Personne ne dit rien, et la jeune femme reprit :

—Je ne dis pas cela contre vous, c'est juste ainsi. Et je ne le regrette pas, car j'ai aussi aimé être Armand. Je vous demande pardon, pardon de vous avoir menti, et j'espère pouvoir vous revoir, un jour.

Elle ponctua sa phrase en plantant ses yeux dans ceux de Porthos. L'homme ne la fuit pas, il la regarda aussi, impassible.

—Pourquoi faites-vous sonner cela comme un adieu ? Lâcha Athos mine de rien.

A ce moment tous les regards convergèrent vers Athos, surpris.

—Athos ..., le capitaine le fixa avec reproche, sans savoir où son soldat voulait en venir.

Le mousquetaire fit mine de ne rien voir de l'avertissement de son supérieur.

—Je ne vois pas pourquoi Armand Lacroix devrait quitter notre compagnie. Il est un des rares à ne pas chercher duel et provoquer les premiers gardes rouges qu'il croise. En plus de cela il doté d'une intelligence qui nous a déjà servie par le passé. Certes, il hésite encore avant de se lancer dans un combat mais sait se battre. Selon moi, il est aussi méritant que d'autres hommes en ces murs, capitaine.
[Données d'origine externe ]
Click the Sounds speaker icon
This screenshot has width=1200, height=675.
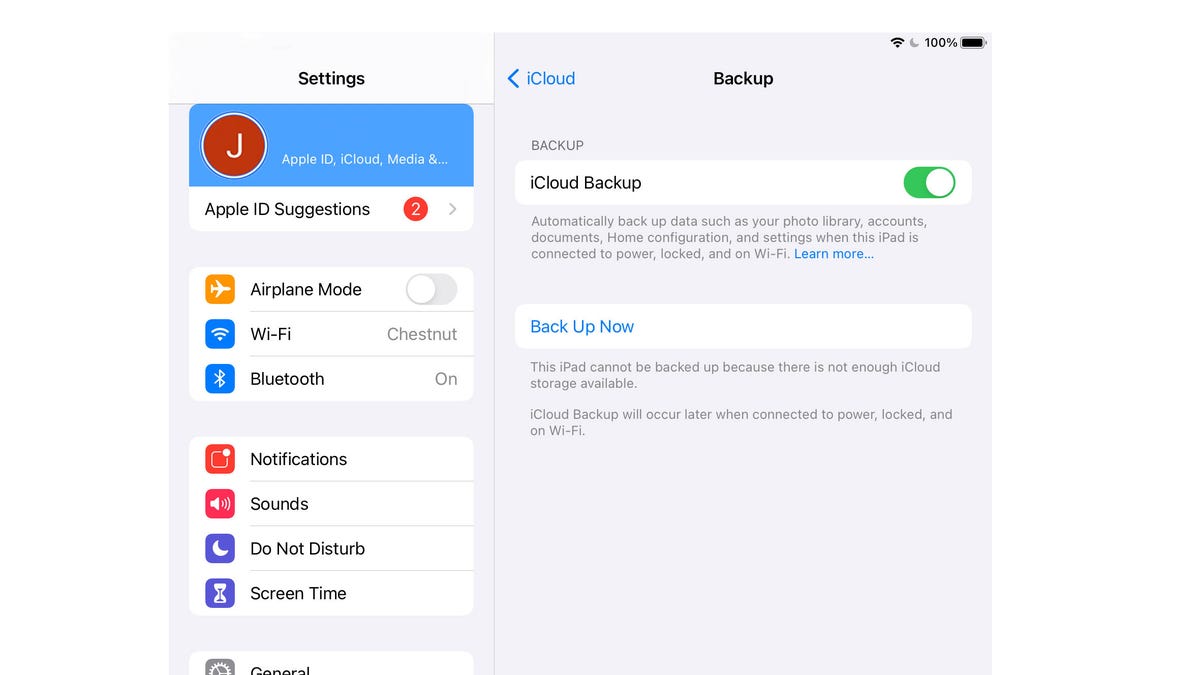[x=220, y=504]
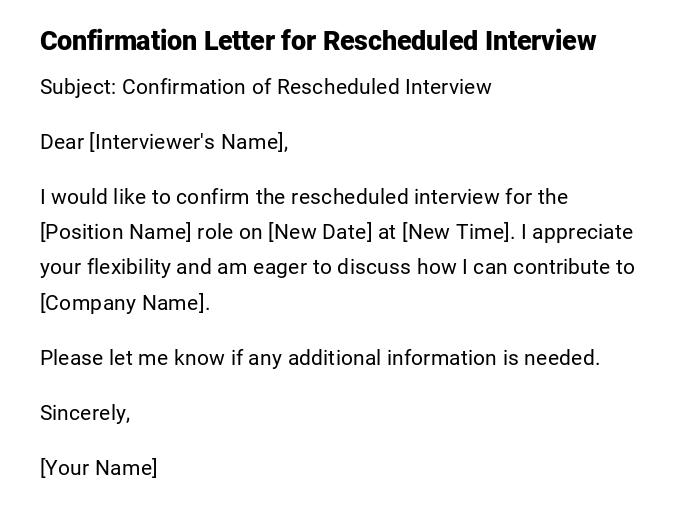Click 'I appreciate' at the line end

578,232
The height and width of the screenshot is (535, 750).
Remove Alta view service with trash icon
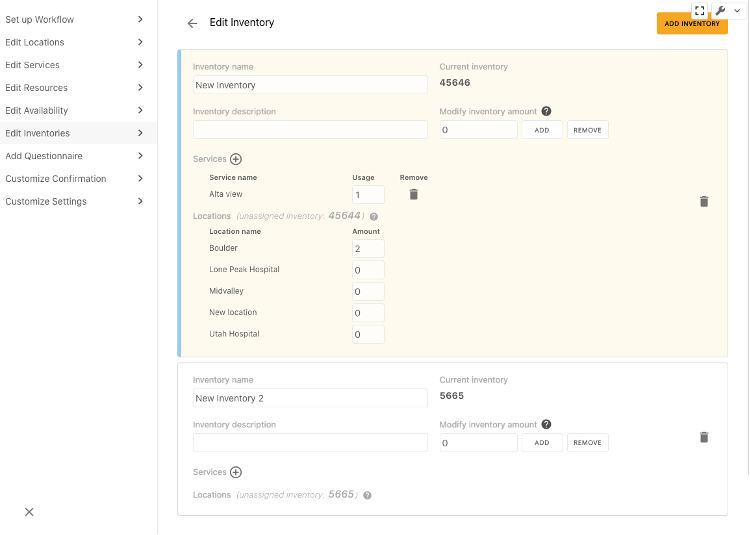pos(414,194)
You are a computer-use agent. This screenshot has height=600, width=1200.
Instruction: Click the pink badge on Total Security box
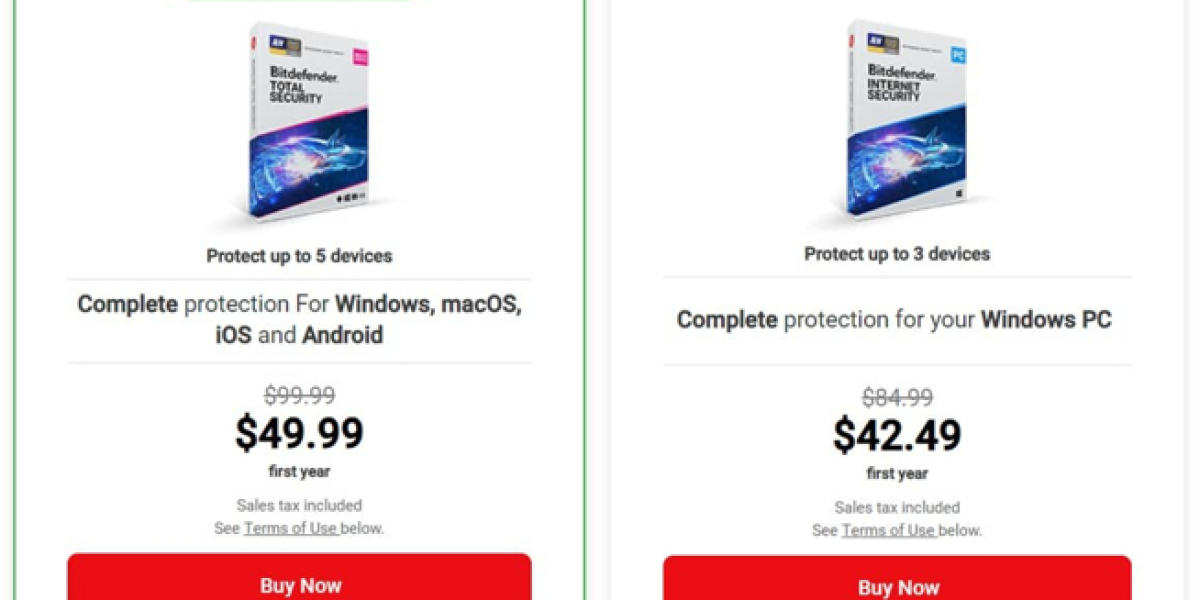tap(359, 57)
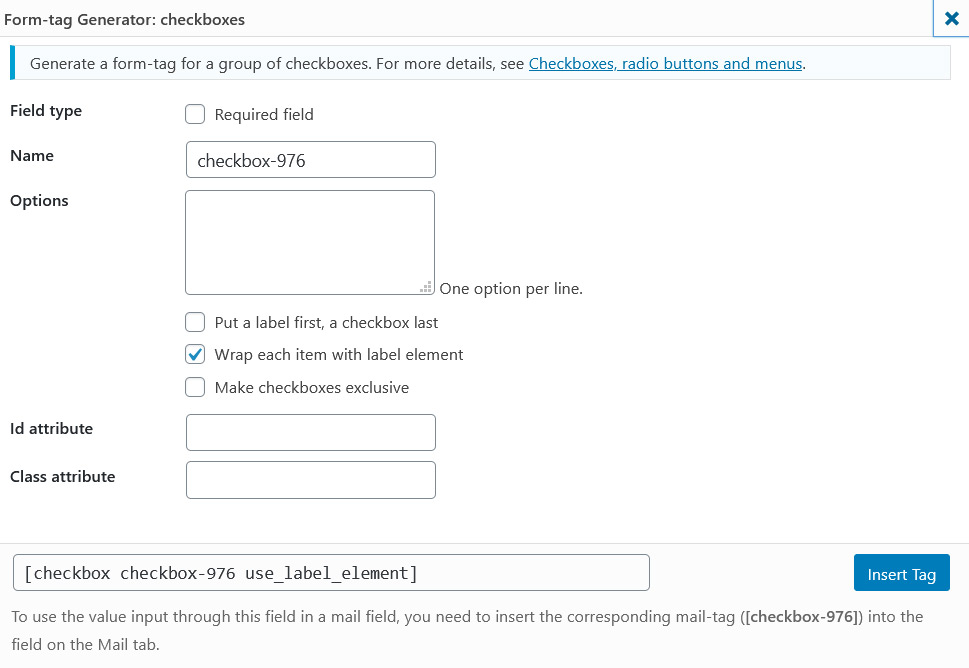The height and width of the screenshot is (668, 969).
Task: Uncheck 'Wrap each item with label element' box
Action: 195,355
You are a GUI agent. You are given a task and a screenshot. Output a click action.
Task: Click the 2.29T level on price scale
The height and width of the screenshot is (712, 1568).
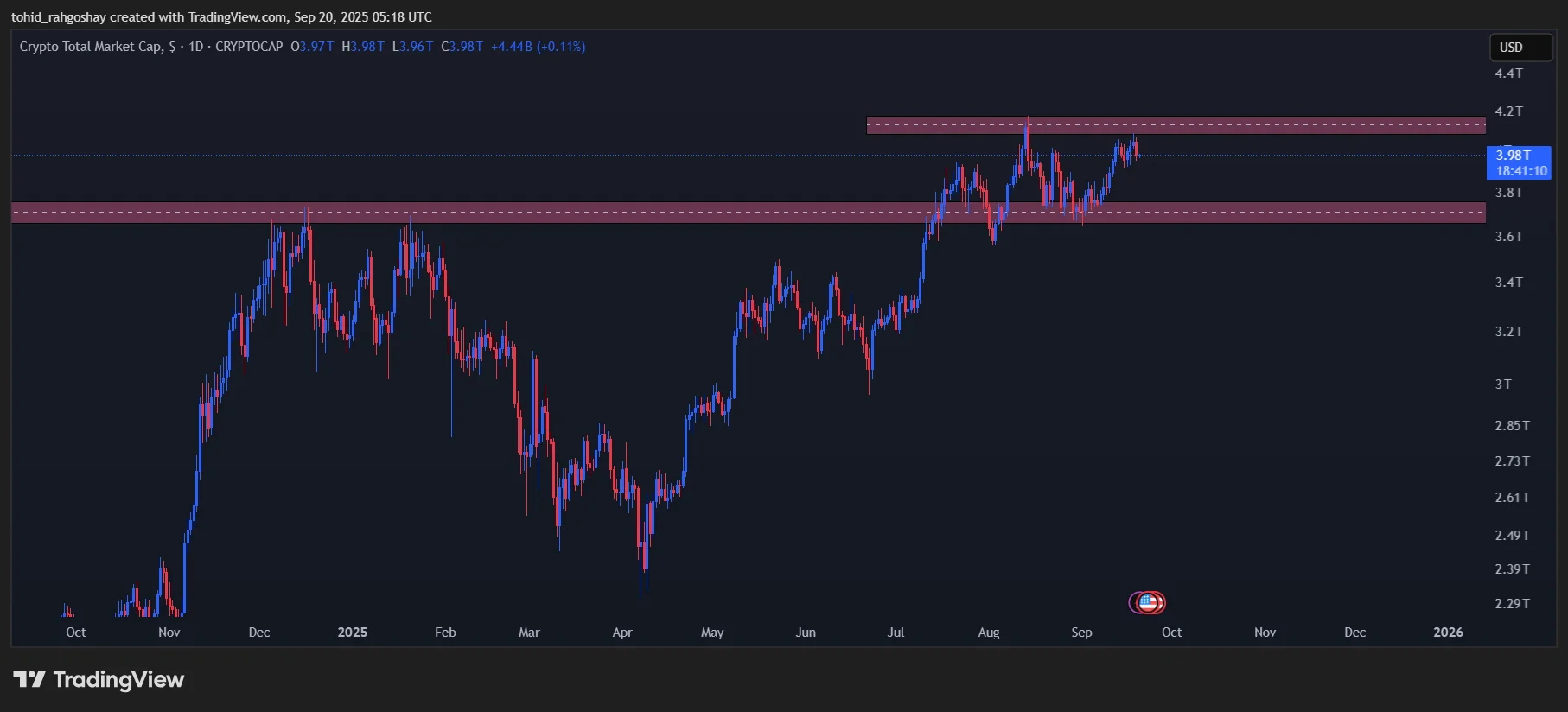tap(1512, 604)
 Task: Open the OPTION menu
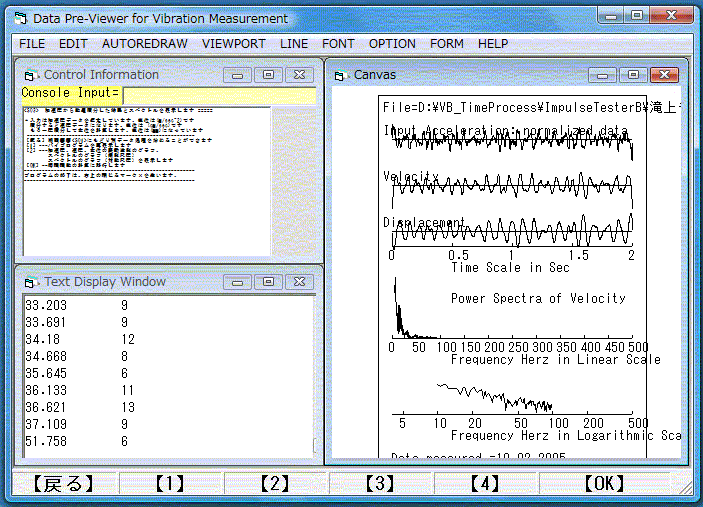point(392,44)
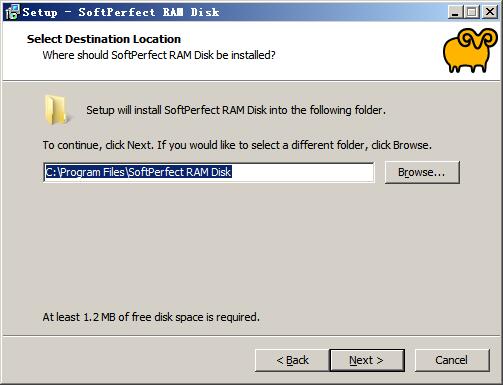Click the 'Where should SoftPerfect RAM Disk be installed?' text
Screen dimensions: 503x385
159,55
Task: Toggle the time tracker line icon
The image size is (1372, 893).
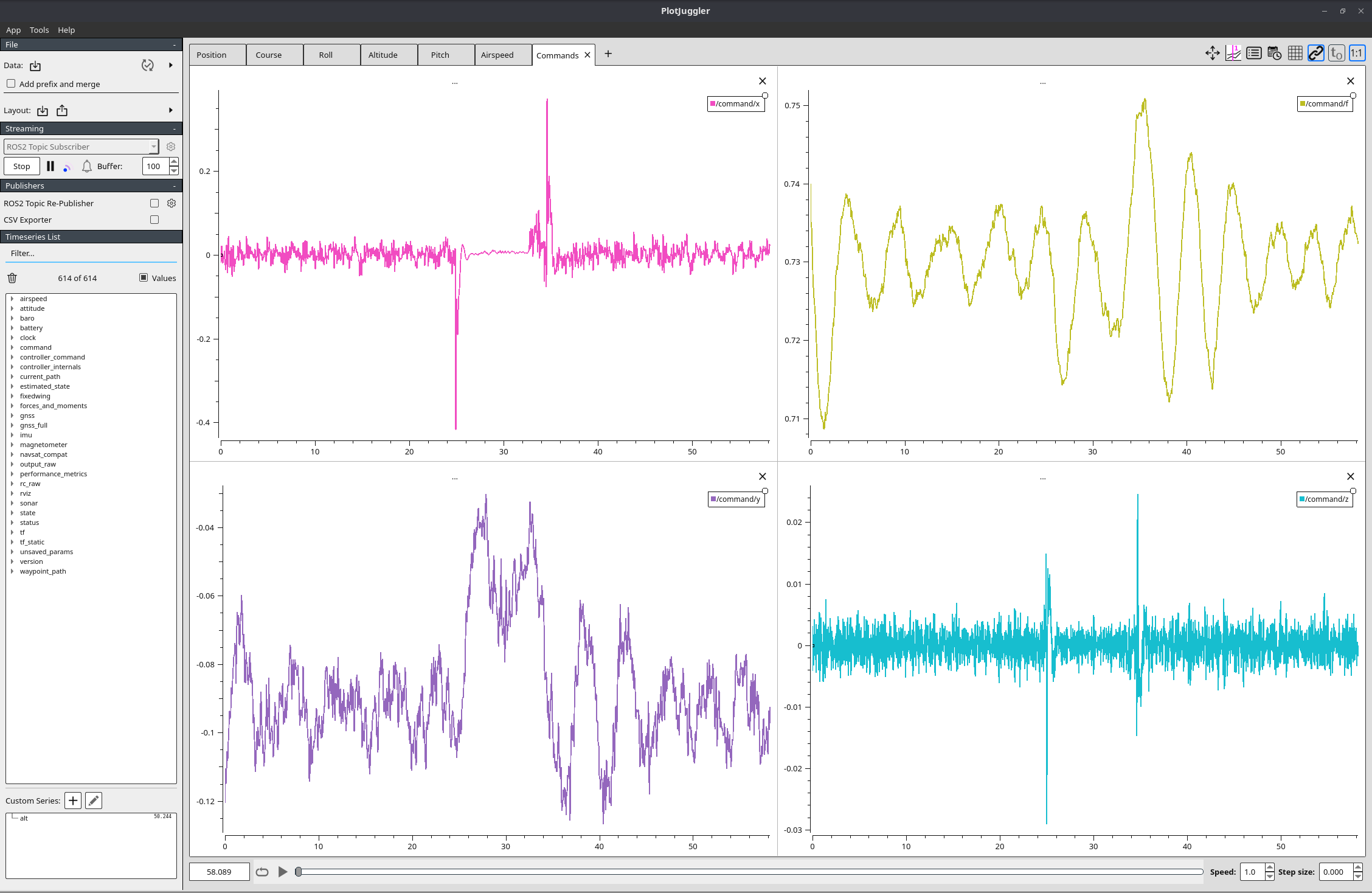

Le congédier serait injustifié et arbitraire, et je pense que nous tous désirons qu'il garde son poste, assena Athos.

Etonnamment selon Ornélia, tous les mousquetaires acquiescèrent, même Porthos d'un petit hochement de tête.

Ornélia dévisagea Athos complètement perdue. Elle ne s'attendait pas à une telle opposition, et encore moins de ce mousquetaire précisément. Une joie imprévue au creux du ventre, ses oreilles se mirent à bourdonner alors qu'elle attendait la réponse de leur chef.

Le capitaine se tint l'arête du nez quelques secondes et souffla.

—Si toutes les personnes ici peuvent garder certaines informations pour elles, je pense que l'on peut s'arranger, s'inclina De Tréville.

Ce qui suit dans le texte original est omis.